You may already be familiar with the fact that you can compile documents using plaintext files instead of using a WYSIWYG - What You See Is What You Get editor such as Microsoft Word. Now, there are a multitude of very good reasons why document editors such as Microsoft Word are holding you back.
You can argue that pretty much any text editor can give you more fine grained editorial capability. Or you could assert that the outcome tends to be better and more beautiful - which it unarguably is in the case of LaTeX. And you could boast about the ease with which a myriad of complex and helpful packages can be easily installed via CTAN so as to get your desired outcome.
These are all very important reasons in my eyes. But, they do not address one of the largest reasons why any plaintext based document compilation tool is vastly superior to Microsoft Word. And the reason is extensibility.
Unix treats everything as a file, and it has a well stocked toolbox for dealing with plaintext files. These tools simply extend the variety of things you can achieve with plaintext.
If you have a list of files and you need to perform a find and
replace on a bunch of words in each document, simply run
sed in a for loop. You could use
awk to do all
sorts of text manipulation.
These would take much longer in a tool such as Microsoft Word which should be called Microsoft Work by the amount of physical labour it requires.

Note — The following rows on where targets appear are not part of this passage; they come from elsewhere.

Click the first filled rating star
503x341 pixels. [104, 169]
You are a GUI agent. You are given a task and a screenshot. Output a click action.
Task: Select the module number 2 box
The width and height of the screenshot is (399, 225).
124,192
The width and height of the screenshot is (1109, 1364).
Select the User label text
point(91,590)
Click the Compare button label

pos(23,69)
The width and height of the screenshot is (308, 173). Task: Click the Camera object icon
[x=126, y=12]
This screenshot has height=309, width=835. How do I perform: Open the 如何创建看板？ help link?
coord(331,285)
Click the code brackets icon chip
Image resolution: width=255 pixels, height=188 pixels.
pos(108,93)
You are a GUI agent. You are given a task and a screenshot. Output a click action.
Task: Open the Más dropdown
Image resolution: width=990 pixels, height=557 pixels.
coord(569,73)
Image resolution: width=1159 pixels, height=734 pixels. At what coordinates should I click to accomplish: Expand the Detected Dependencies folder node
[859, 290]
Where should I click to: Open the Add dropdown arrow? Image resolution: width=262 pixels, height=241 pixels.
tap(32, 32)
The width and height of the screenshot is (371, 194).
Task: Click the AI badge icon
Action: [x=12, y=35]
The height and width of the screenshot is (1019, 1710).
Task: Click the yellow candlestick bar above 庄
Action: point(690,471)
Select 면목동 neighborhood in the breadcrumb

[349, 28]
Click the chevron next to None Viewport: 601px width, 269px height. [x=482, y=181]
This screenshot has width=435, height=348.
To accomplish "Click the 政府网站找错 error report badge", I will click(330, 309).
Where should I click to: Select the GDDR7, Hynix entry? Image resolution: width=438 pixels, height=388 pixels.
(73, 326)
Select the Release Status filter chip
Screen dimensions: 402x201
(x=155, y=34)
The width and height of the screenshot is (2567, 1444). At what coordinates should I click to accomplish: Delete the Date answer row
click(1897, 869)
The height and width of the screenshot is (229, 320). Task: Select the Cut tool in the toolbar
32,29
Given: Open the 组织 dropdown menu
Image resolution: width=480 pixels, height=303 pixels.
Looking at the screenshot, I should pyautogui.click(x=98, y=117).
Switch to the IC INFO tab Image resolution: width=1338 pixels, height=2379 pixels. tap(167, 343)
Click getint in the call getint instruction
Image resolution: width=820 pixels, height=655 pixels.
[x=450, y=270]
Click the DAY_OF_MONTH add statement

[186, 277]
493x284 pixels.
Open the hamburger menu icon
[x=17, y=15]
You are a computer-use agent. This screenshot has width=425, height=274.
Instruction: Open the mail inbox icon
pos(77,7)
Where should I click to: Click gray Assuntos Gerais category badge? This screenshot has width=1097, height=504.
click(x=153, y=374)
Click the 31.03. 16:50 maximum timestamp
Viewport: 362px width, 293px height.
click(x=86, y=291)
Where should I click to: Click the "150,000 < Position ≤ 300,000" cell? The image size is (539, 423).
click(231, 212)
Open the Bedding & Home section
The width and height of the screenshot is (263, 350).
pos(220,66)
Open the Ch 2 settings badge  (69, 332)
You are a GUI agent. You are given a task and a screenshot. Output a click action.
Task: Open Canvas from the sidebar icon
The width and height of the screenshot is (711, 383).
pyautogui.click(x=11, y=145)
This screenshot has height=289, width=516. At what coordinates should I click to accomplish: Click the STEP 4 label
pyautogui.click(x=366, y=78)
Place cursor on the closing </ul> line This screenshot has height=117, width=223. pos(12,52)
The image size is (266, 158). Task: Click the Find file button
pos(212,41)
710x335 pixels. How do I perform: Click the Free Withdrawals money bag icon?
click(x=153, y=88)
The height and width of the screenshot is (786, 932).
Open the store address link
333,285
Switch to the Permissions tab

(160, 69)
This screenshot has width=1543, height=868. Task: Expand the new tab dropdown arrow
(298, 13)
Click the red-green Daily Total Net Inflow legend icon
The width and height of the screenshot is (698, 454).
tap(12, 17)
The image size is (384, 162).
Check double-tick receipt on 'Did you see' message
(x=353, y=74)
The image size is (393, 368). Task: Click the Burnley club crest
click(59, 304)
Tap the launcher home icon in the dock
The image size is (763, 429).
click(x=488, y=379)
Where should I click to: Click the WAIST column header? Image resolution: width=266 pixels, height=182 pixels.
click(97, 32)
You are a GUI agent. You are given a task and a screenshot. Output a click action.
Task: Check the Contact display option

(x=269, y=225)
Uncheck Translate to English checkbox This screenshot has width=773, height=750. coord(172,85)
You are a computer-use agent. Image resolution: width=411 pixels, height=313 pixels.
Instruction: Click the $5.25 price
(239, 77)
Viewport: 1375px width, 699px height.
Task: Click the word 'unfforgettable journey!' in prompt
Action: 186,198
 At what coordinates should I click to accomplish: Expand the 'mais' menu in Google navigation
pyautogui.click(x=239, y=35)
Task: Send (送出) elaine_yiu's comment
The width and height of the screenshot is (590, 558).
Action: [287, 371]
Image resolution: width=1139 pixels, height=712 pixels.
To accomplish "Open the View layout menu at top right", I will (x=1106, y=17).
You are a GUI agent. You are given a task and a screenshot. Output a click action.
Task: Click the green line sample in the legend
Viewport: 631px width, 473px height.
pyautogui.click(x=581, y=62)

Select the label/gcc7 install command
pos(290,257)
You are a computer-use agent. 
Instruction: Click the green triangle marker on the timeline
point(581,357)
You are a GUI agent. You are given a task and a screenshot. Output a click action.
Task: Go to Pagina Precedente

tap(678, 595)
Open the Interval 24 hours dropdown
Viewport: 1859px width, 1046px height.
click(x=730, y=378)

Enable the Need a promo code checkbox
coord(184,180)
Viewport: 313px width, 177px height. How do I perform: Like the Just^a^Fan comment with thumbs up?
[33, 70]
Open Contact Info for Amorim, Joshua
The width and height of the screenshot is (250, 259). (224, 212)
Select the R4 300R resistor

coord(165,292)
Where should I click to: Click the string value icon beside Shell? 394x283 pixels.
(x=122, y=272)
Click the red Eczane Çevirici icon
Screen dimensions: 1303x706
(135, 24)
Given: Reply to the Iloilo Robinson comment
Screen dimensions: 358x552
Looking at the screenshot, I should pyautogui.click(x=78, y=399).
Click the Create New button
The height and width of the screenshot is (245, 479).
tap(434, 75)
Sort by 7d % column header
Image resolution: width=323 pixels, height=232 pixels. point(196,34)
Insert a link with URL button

On the other hand, plaintext documents could simply use
git as a version control system. Yes, I understand the
knowledge required is more, but not only is the knowledge important, it
can be used in a variety of computer based implementations.
Plaintext lends itself to automation based implementations of projects, which also make work far easier. My whole note taking system is managed by a bunch of scripts that would automate hours of work.